Begin with the line containing "Версия для печати (82, 461)" and reproduce it and all later lines exactly, through the last line of the records. Add nothing else.

Items listed in a dataset
= = = = = = =
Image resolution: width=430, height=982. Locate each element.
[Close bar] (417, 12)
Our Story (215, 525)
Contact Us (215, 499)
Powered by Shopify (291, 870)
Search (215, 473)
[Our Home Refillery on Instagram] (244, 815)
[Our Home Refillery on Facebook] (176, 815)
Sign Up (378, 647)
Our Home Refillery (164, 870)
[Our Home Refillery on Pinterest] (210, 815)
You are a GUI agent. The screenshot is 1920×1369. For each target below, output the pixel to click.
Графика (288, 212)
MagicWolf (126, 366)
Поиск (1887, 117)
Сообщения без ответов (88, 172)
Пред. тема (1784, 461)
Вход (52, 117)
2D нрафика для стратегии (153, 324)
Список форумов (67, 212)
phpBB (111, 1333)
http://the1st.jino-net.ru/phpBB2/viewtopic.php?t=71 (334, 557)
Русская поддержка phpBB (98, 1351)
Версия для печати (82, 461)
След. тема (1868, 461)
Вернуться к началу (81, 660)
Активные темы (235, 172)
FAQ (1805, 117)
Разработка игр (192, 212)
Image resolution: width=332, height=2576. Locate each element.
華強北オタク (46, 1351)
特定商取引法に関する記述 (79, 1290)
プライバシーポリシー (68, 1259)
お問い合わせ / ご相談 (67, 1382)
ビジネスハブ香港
= = = = = = =
→ WRITTEN REPLY:
Версия для печати (82, 461)
След. тема (1868, 461)
Вернуться к началу (81, 660)
Активные темы (235, 172)
FAQ (1805, 117)
Разработка игр (192, 212)
Image resolution: width=332, height=2576. Locate each element.
華強北オタク (46, 1351)
特定商取引法に関する記述 (79, 1290)
プライバシーポリシー (68, 1259)
お問い合わせ / ご相談 (67, 1382)
ビジネスハブ香港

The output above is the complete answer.